Chromebooks have an operating system that for all intents and purposes is a browser. As a platform there is an App ecosystem that can run within that browser. Google has been pushing things along and combined with its OEM partners has been advancing the platform and the price points and specs of Chromebooks.
Here’s the thing. I personally have only rudimentary experience with a Chromebook. The device category is not for me in how I work or play. That said, over the course of the last 9 months or so I’ve had five distinct conversations with friends, co-workers, and family who were looking to replace a notebook, asking for recommendations. After the usual inventory drill to assess their needs, I’d give them several choices including the Chromebook. In all but one of those conversations no one had heard of a Chromebook before. In the one instance the individual had heard of it, his assumption going in was that it wasn’t a real computer.
After shopping around and comparing things, three of those inquiring ended up purchasing a Chromebook. All three are very happy with their decision. One ended up purchasing an iPad and a keyboard. Also very happy. The last ended up getting a tricked out gaming rig of some sort. I haven’t heard from him in awhile. I presume he’s lost in some game somewhere.
Certainly not a scientific sampling by any means, but it confirms, to me at least, what I’ve been seeing for quite some time now. Even with devices at price points that make them almost disposable, some consumers are taking better stock of what they actually need to do with a device than they used to. Let’s face it with prices lower than many smartphones and Tablets, Chromebooks offer an attractive value if it fits your needs. Less can often be more, if not more satisfying, but it all (and always) depends on what a consumer wants and needs to do.
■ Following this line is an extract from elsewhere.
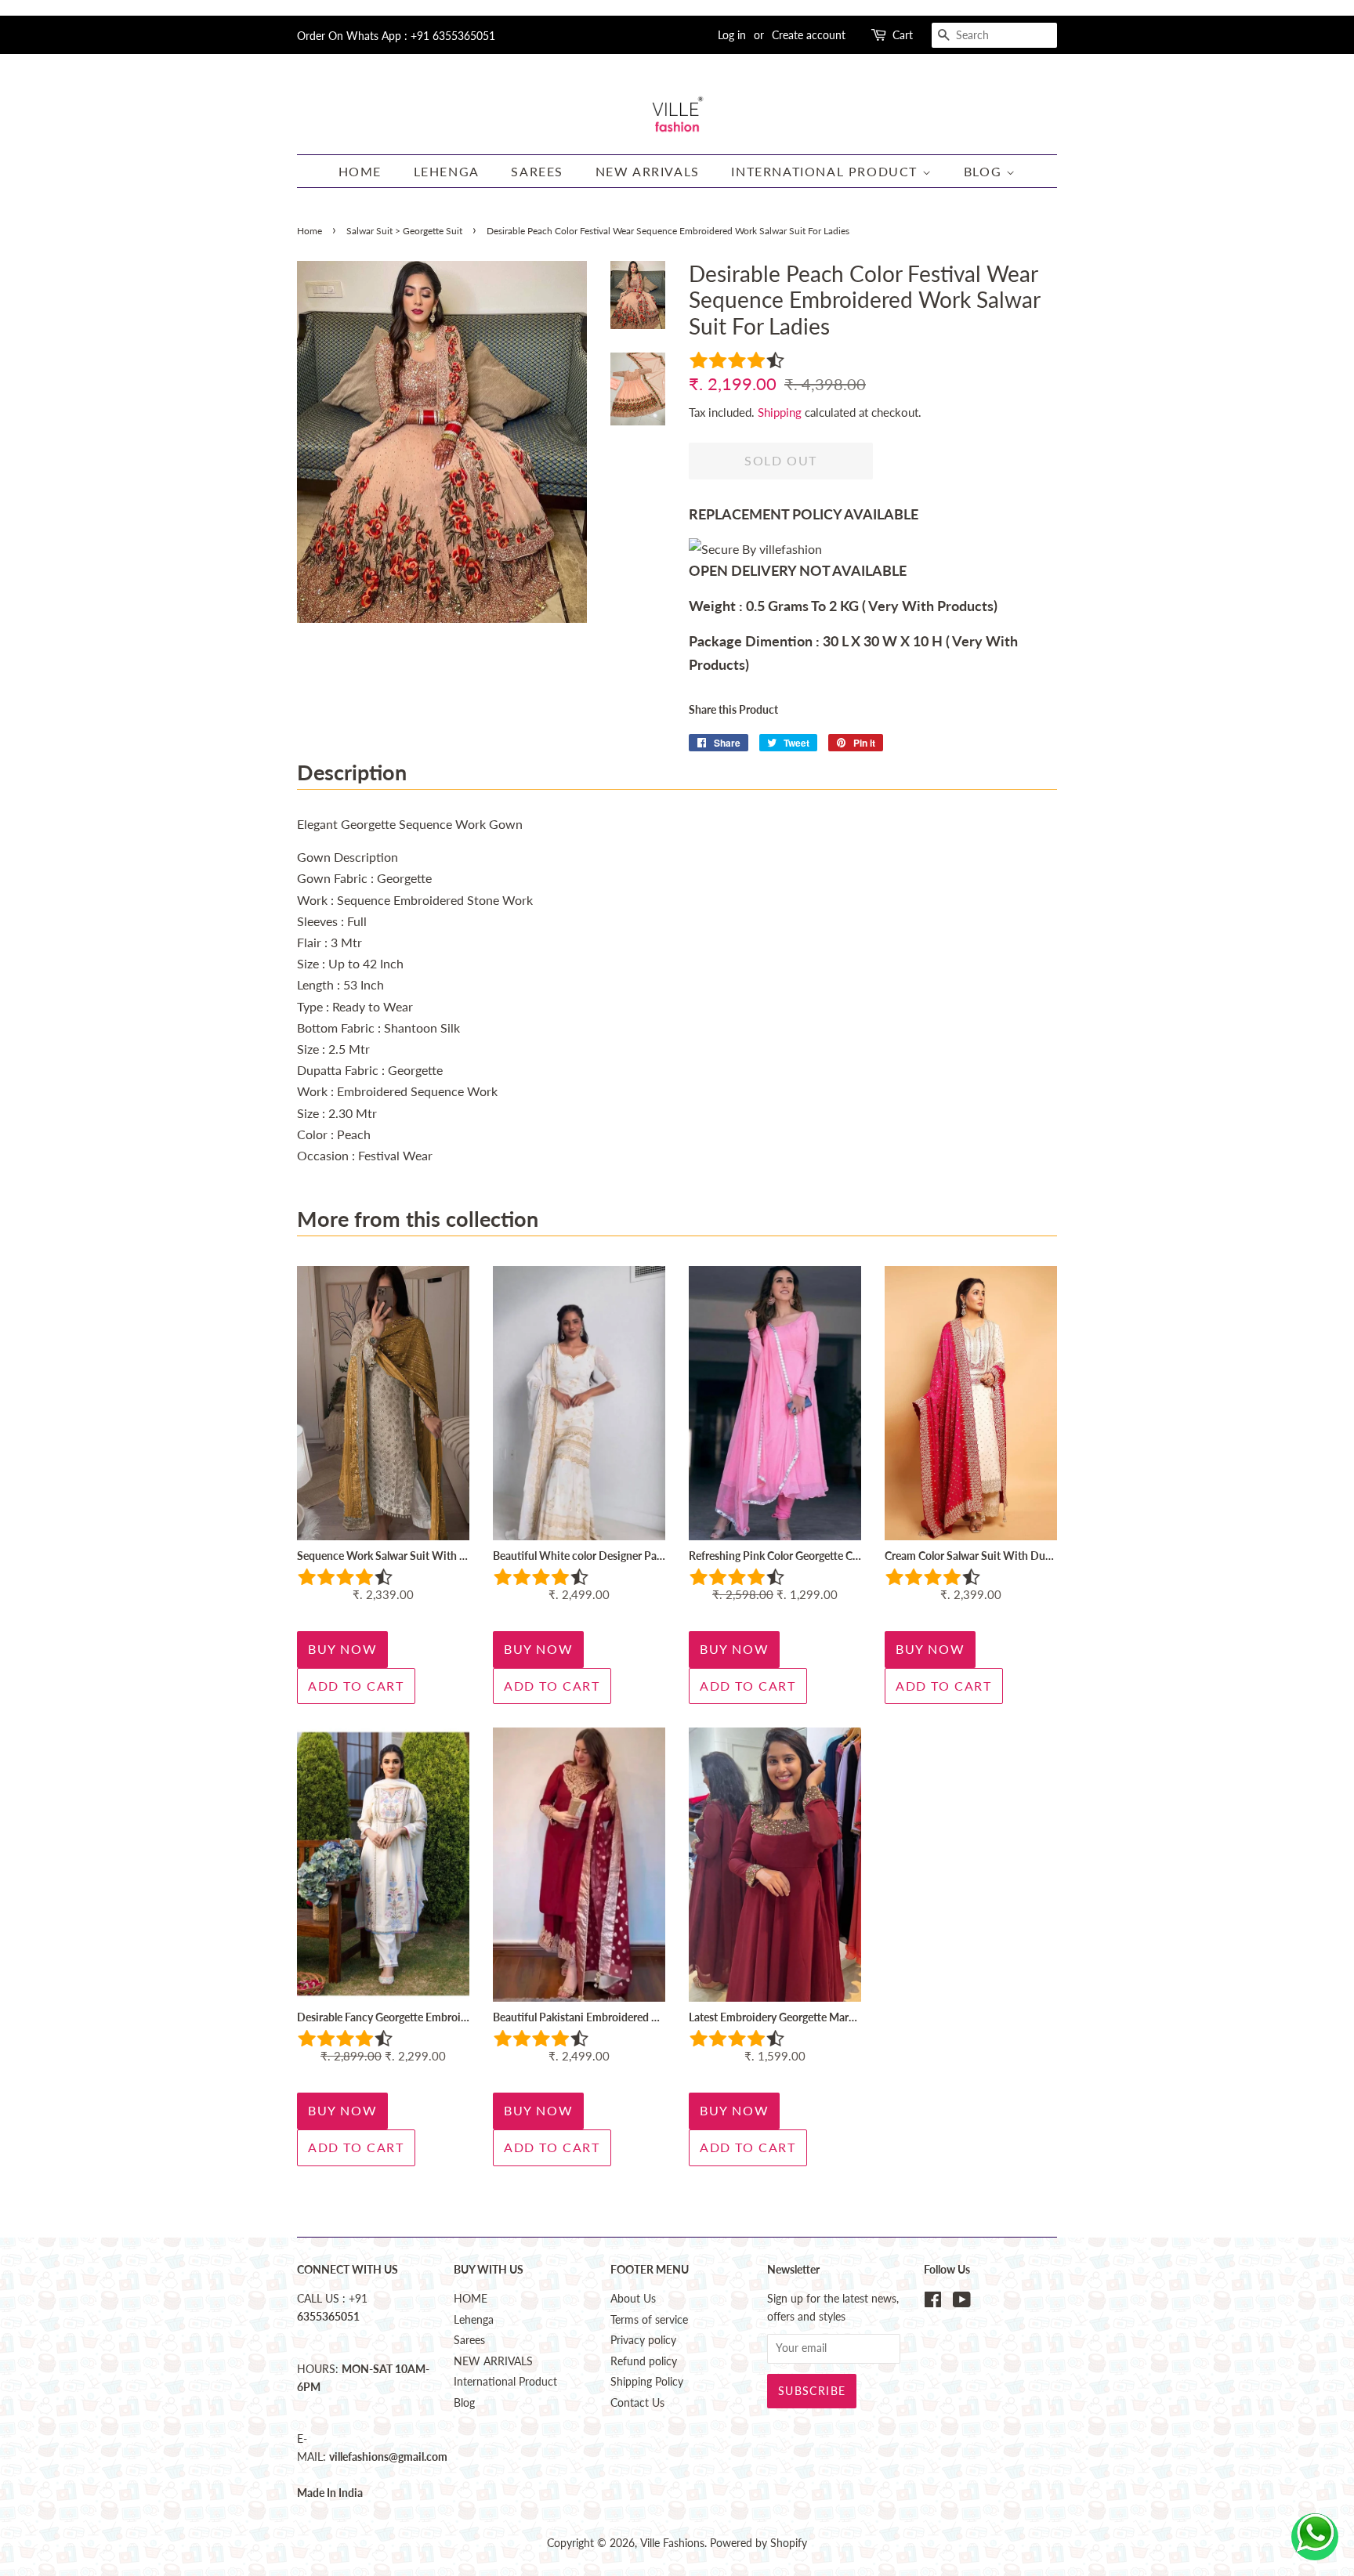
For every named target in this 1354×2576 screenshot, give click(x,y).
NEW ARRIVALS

Thurrott is correct that Microsoft finds it self surrounded and should view Chromebooks as a threat. It’s the same threat that netbooks presented and we all know how that went down for the folks in Redmond. Buggy whip manufacturers moved more quickly to meet a threat to their business.
When I’m asked for a recommendation I always offer a range of choices depending on what the questioner wants and needs to do. The beauty of the market we’re in right now is that consumers have a range of devices, form factors, and solutions to choose from. That might make it tougher for those on the selling end of things, but too bad. Just look at it this way. Two years ago, who would have thought we would see Microsoft giving away Microsoft Office for free on devices? Google and the way it disrupts helped lead to that and quite a bit more. Better yet, in that same time frame who would have thought that Microsoft would be giving away Microsoft Office for free on devices it manufactures and markets, that run Office 2013 reasonably well on what many still label as “not a real computer?”
I just think the definition of “real computer” and “real computing” has changed so significantly, that regardless of how any pundit, including this one, feels or reacts, everything is a no longer just a moving target but instead has become a missile that can home in and disrupt the best of plans. The good news, is that smart consumers who take the time to explore their options have more to choose from than ever before. When the pundits are debating the merits of this or that platform, than I believe the platform is something worth adding to your options.